◆ **REQUIRED WORK**: Reproduce the lines below, swapping every occurrence of "Find the location of" for "Determine the position of" and leaving everything else unchanged.

◆ **DATA TO PROCESS**:

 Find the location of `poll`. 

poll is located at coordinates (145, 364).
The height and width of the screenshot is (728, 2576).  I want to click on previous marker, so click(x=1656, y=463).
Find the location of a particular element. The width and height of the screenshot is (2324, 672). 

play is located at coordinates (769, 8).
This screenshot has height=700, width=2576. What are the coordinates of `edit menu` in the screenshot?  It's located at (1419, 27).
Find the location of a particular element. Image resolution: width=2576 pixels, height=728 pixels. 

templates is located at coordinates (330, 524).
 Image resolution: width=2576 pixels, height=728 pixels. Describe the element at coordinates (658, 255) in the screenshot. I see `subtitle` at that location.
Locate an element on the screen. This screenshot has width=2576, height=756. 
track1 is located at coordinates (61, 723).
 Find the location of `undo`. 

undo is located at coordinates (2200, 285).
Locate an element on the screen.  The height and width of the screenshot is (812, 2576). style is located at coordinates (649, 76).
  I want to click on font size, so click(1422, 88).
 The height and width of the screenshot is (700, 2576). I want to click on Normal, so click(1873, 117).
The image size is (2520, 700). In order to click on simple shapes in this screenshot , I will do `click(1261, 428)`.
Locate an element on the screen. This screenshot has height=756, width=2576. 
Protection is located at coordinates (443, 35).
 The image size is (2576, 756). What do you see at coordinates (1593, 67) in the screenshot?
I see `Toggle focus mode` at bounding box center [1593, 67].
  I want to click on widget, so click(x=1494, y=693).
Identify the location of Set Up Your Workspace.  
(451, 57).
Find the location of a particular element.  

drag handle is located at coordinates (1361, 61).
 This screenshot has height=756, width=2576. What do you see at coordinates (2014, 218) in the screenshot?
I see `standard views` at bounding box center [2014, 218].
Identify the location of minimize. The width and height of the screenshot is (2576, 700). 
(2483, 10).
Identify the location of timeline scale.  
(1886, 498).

◆ **FULL OUTPUT**:
 Determine the position of `poll`. 

poll is located at coordinates (145, 364).
The height and width of the screenshot is (728, 2576).  I want to click on previous marker, so click(x=1656, y=463).
Determine the position of a particular element. The width and height of the screenshot is (2324, 672). 

play is located at coordinates (769, 8).
This screenshot has height=700, width=2576. What are the coordinates of `edit menu` in the screenshot?  It's located at (1419, 27).
Determine the position of a particular element. Image resolution: width=2576 pixels, height=728 pixels. 

templates is located at coordinates (330, 524).
 Image resolution: width=2576 pixels, height=728 pixels. Describe the element at coordinates (658, 255) in the screenshot. I see `subtitle` at that location.
Locate an element on the screen. This screenshot has width=2576, height=756. 
track1 is located at coordinates (61, 723).
 Determine the position of `undo`. 

undo is located at coordinates (2200, 285).
Locate an element on the screen.  The height and width of the screenshot is (812, 2576). style is located at coordinates (649, 76).
  I want to click on font size, so click(1422, 88).
 The height and width of the screenshot is (700, 2576). I want to click on Normal, so click(1873, 117).
The image size is (2520, 700). In order to click on simple shapes in this screenshot , I will do `click(1261, 428)`.
Locate an element on the screen. This screenshot has height=756, width=2576. 
Protection is located at coordinates (443, 35).
 The image size is (2576, 756). What do you see at coordinates (1593, 67) in the screenshot?
I see `Toggle focus mode` at bounding box center [1593, 67].
  I want to click on widget, so click(x=1494, y=693).
Identify the location of Set Up Your Workspace.  
(451, 57).
Determine the position of a particular element.  

drag handle is located at coordinates (1361, 61).
 This screenshot has height=756, width=2576. What do you see at coordinates (2014, 218) in the screenshot?
I see `standard views` at bounding box center [2014, 218].
Identify the location of minimize. The width and height of the screenshot is (2576, 700). 
(2483, 10).
Identify the location of timeline scale.  
(1886, 498).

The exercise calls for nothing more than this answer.